__Exercise aim__
Could you return every line of the records below that contains the word "etwas"?

__Given records__
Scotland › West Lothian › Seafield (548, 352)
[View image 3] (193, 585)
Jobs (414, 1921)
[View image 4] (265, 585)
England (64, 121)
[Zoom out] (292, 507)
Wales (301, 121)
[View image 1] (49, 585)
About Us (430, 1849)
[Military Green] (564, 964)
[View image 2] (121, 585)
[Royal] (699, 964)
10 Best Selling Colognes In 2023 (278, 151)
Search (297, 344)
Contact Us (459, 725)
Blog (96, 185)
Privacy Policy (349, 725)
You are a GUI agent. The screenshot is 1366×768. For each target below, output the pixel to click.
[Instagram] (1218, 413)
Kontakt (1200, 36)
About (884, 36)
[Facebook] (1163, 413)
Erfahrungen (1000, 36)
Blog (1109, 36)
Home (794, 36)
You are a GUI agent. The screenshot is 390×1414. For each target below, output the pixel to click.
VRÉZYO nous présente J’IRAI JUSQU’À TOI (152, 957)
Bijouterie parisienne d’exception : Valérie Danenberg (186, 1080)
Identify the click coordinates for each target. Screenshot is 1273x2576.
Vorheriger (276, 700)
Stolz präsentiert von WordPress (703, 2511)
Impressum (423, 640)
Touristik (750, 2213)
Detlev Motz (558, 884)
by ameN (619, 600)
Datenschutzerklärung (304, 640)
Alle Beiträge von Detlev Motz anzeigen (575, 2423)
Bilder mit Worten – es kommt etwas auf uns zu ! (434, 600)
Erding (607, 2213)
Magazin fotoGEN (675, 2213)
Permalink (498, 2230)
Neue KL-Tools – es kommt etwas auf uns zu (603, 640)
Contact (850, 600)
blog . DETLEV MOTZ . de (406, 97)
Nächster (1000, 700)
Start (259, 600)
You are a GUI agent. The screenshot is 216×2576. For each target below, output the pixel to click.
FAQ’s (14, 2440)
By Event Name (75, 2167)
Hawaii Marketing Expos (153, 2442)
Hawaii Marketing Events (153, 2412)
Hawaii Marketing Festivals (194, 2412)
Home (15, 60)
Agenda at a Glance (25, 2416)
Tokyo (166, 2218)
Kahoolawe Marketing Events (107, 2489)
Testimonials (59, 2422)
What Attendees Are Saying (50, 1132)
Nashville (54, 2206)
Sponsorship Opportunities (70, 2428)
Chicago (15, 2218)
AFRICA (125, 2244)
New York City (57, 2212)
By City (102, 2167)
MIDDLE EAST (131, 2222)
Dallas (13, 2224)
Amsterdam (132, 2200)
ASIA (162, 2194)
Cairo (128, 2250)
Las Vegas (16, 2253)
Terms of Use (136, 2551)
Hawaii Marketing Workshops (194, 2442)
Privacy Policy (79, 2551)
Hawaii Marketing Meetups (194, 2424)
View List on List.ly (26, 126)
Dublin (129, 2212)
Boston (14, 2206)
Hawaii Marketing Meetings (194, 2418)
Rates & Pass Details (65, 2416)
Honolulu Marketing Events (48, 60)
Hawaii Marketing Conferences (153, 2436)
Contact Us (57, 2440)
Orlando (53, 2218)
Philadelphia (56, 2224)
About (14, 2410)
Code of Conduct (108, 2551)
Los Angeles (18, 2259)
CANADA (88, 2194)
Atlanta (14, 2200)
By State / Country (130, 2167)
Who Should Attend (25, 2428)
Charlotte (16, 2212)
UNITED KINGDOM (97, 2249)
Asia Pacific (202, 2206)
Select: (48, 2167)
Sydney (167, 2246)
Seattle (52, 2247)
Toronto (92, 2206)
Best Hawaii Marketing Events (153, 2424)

__The completed task__
Bilder mit Worten – es kommt etwas auf uns zu ! (434, 600)
Neue KL-Tools – es kommt etwas auf uns zu (603, 640)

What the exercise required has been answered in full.